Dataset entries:
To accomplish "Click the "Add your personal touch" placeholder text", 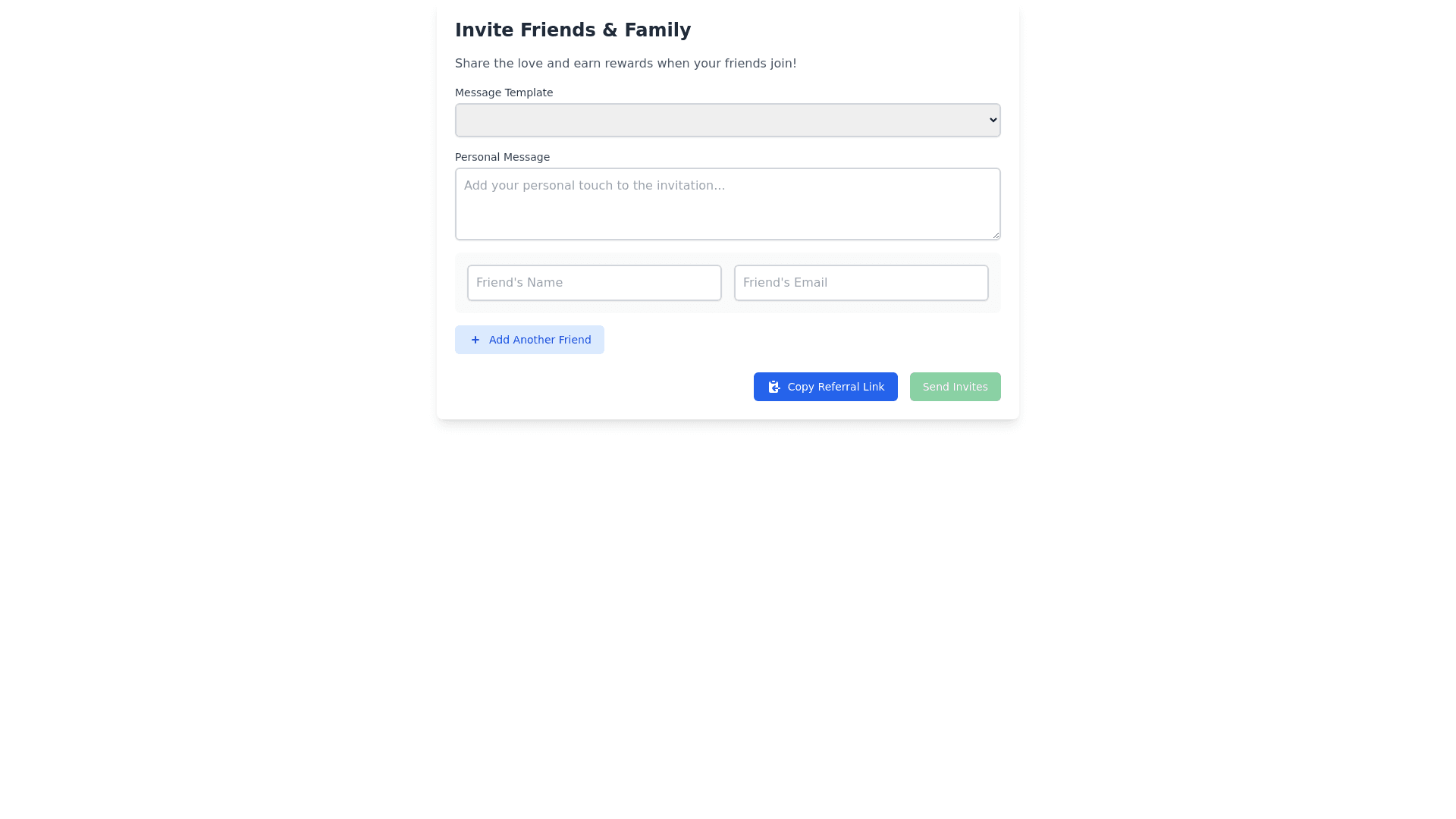I will coord(594,186).
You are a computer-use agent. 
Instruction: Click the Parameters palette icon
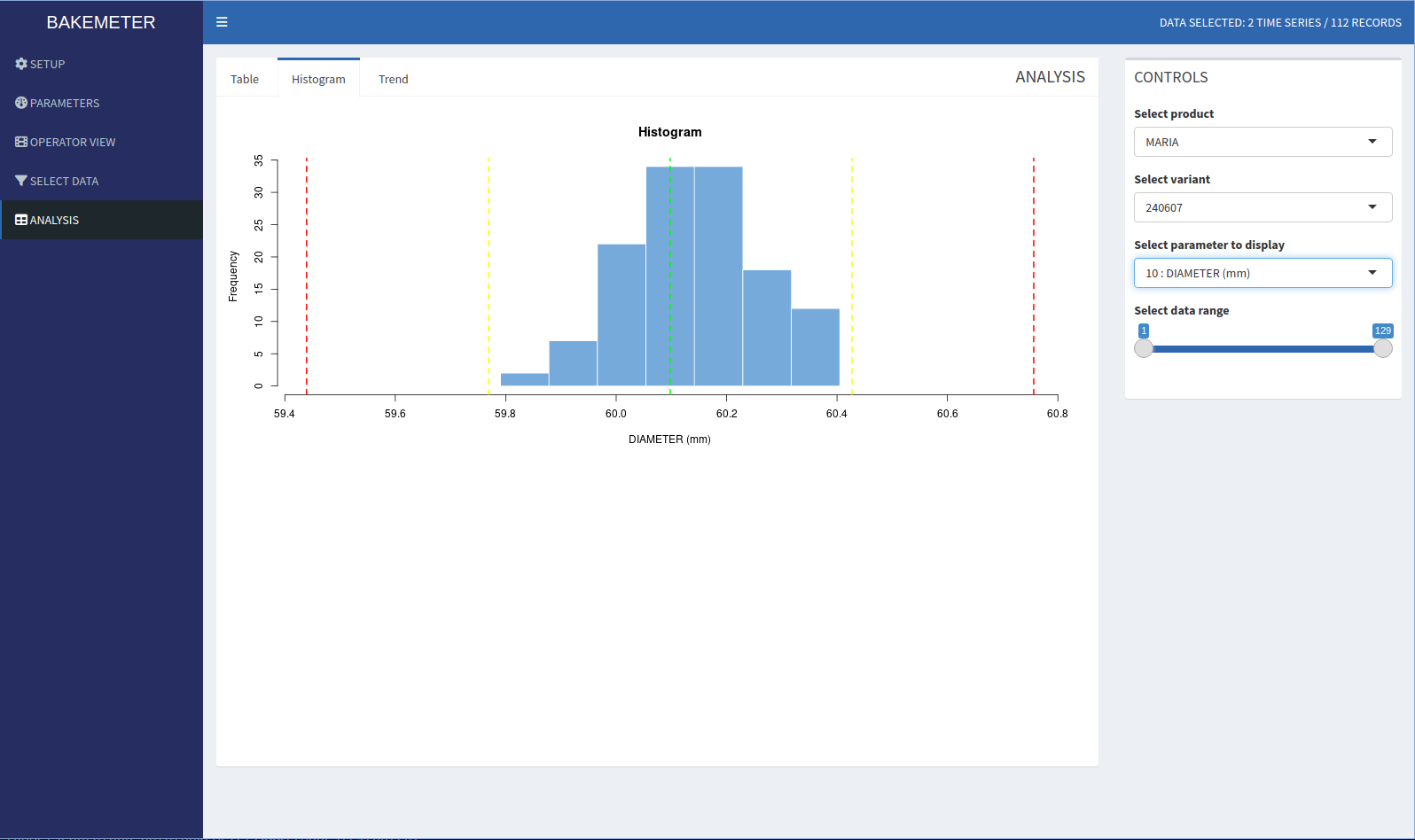21,103
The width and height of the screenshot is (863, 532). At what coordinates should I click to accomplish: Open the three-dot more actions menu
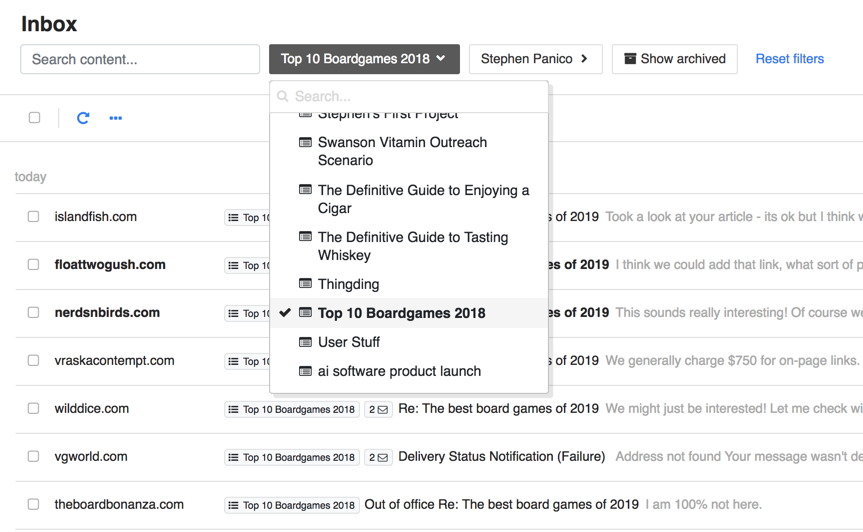pos(116,118)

Prompt: Retype, word for word, the line containing "Instruction: Click the" and each line after it through the end of the data, leaving any picture out.

Solution below:
Instruction: Click the Parameters palette icon
21,103
The width and height of the screenshot is (863, 532). At what coordinates should I click to accomplish: Open the three-dot more actions menu
pos(116,118)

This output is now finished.